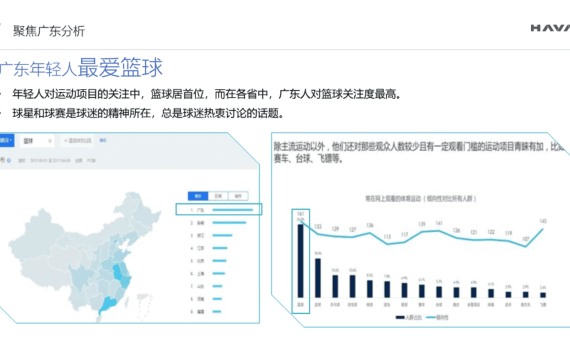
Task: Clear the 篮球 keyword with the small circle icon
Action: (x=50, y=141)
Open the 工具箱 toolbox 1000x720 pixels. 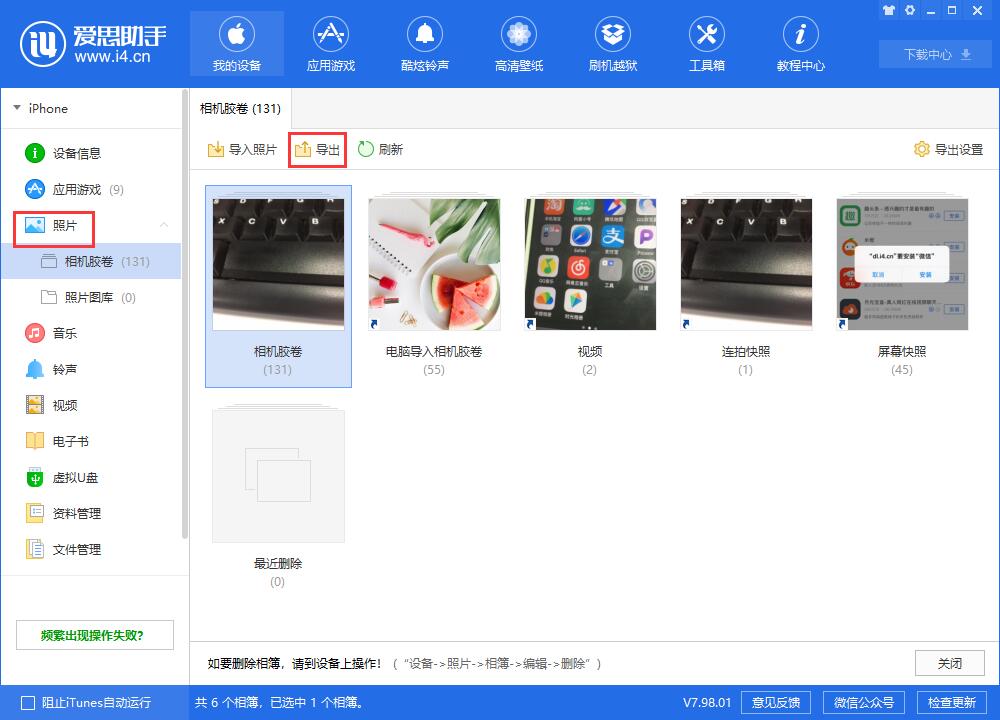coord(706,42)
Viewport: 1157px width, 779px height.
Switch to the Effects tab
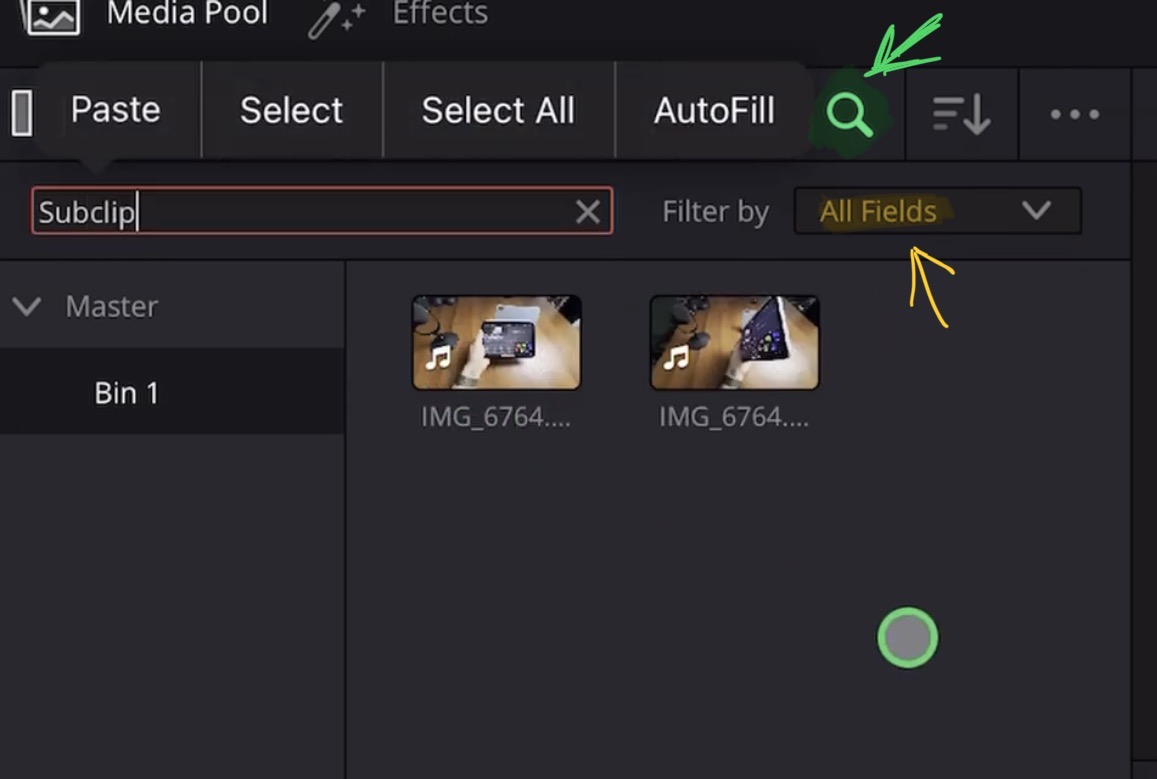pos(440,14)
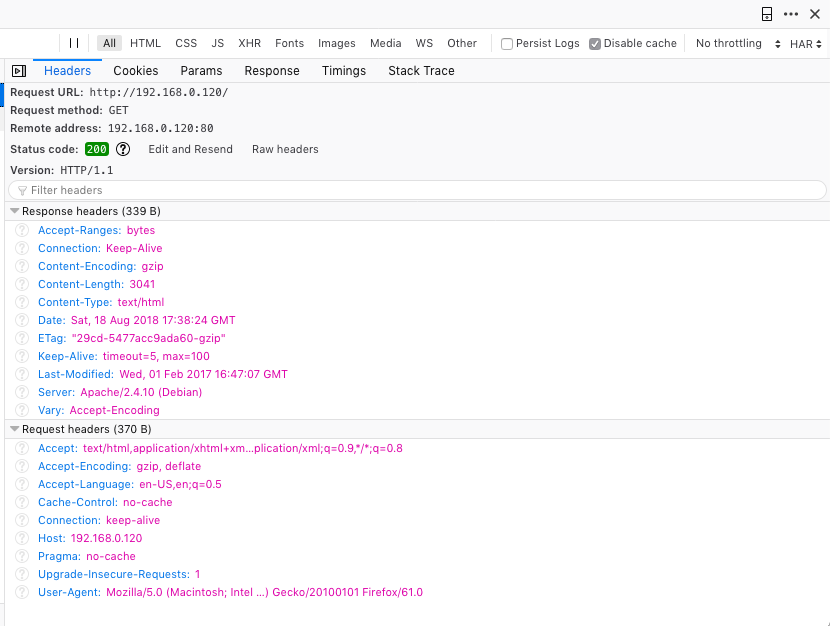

...

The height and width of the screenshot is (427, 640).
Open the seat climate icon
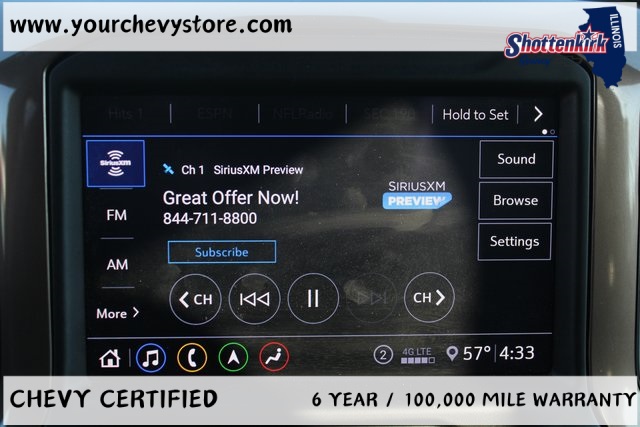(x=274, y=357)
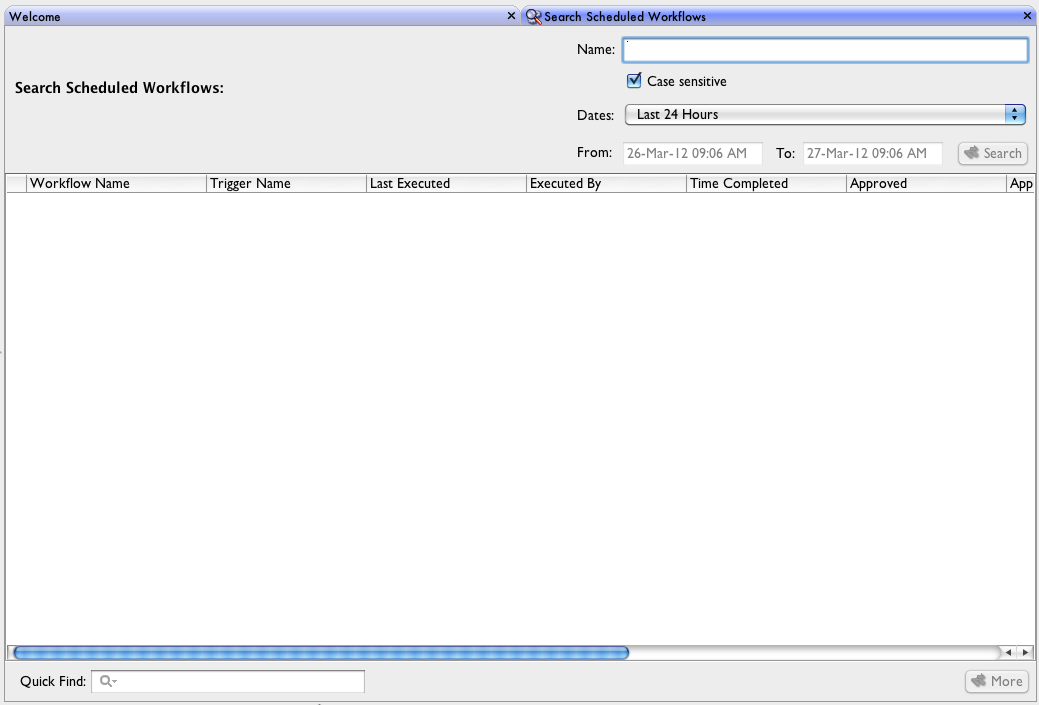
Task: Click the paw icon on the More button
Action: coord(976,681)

▶ **Problem statement**:
Find and copy each line above that includes the string "width".

▶ **Output below**:
Viewport: 1157px width, 779px height.
The height and width of the screenshot is (427, 640).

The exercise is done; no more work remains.